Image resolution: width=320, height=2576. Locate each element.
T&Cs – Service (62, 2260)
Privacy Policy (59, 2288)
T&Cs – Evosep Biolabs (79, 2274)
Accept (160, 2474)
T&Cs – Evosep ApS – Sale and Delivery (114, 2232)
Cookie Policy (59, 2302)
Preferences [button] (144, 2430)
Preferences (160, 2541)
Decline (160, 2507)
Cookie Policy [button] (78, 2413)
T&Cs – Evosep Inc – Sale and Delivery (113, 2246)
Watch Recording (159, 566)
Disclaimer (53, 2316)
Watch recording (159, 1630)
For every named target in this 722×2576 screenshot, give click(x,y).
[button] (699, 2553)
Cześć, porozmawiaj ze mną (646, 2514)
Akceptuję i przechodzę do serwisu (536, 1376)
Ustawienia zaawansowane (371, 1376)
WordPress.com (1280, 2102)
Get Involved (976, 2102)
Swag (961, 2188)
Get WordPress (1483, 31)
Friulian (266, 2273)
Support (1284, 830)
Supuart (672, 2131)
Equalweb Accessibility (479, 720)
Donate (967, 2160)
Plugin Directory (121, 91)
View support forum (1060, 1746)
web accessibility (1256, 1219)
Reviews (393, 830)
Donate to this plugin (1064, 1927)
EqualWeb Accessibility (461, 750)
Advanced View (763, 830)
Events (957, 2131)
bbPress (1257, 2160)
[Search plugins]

■ ■ ■ ■ ■

▶ _TASK REQUIREMENTS_:
Among the entries, how many lines include the word "Policy"? Answer with only the number.

▶ _PROBLEM SOLUTION_:
3